The report's release is likely to reignite a national debate about the efficacy and moral and legal rightness of extreme interrogation practices on wartime detainees, as well as the culpability of senior intelligence officials who presided over the routine deployment of such brutal methods. It also marks the most vigorous exercise of congressional oversight of the executive branch's intelligence-gathering activities since the formation of the special Church Committee in the 1970s.
The release additionally closes a winding and tumultuous political saga spanning more than a half-decade that at times cast doubt on whether the report would ever see the light of day. The Senate Intelligence Committee originally voted 14-1 to begin an investigation into the Bush administration's secret detention, rendition, and interrogation practices in March of 2009. With Feinstein at the helm, the panel announced that it expected the study to take "approximately one year to complete."
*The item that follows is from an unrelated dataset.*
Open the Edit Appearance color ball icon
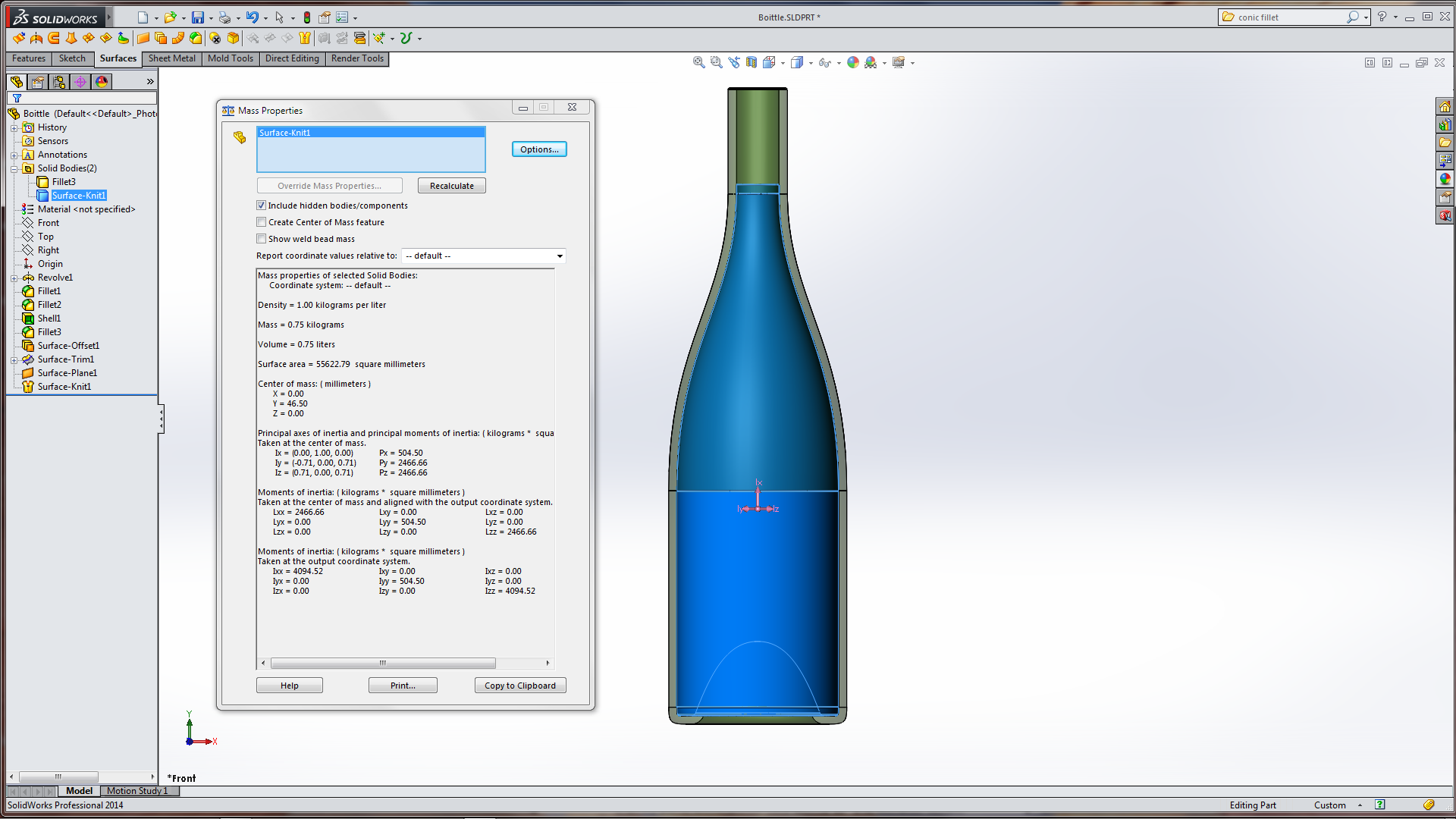1456x819 pixels. 853,63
But the investigation's progress was soon derailed when, later that year, Republicans on the committee chose to cease their involvement, due to objections to a concurrent investigation carried out by the Justice Department.
Feinstein barreled ahead with the review, eclipsing the projected deadline as CIA officials began covertly monitoring the Senate panel's investigation. CIA agents removed documents from the computers being used by Senate staffers for the investigation, prompting Feinstein to take to the Senate floor earlier this year to accuse the spy agency of possibly violating "the Fourth Amendment, the Computer Fraud and Abuse Act, as well as Executive Order 12333, which prohibits the CIA from conducting domestic searches or surveillance."
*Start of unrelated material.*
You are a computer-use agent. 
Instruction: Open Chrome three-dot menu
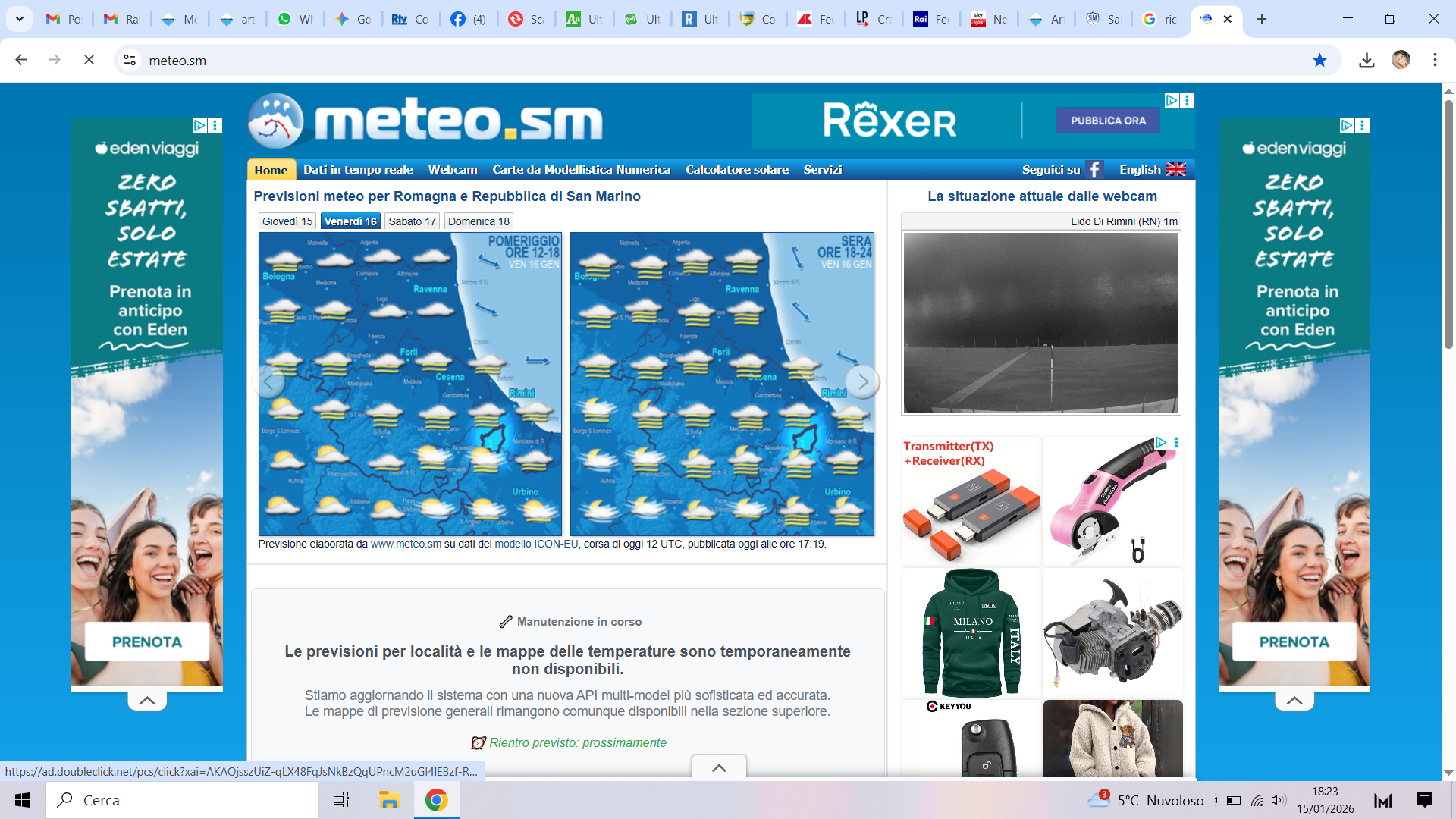(1435, 60)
CIA Director John Brennan initially denied the hacking allegations, but later recanted in July after an internal investigation found employees had "acted in a manner inconsistent with the common understanding" brokered between the CIA and its overseers. Brennan apologized to Feinstein and Sen. Saxby Chambliss, the Intelligence panel's top Republican, for the actions of his officers.
Most recently, Feinstein and members of her committee had been locked in months of heated negotiations with the Obama administration over its heavy use of redactions in the report. Approximately 15 percent of the executive summary was blacked out originally, but negotiations brought that down to about 5 percent. Particularly contentious was the use of pseudonyms to describe CIA officials, certain black sites, and partner countries, which the agency warned could potentially be cross-referenced by discerning readers to unearth certain identities.
President Obama issued an executive action to halt any use of "enhanced interrogation" practices when he was sworn into office in 2009.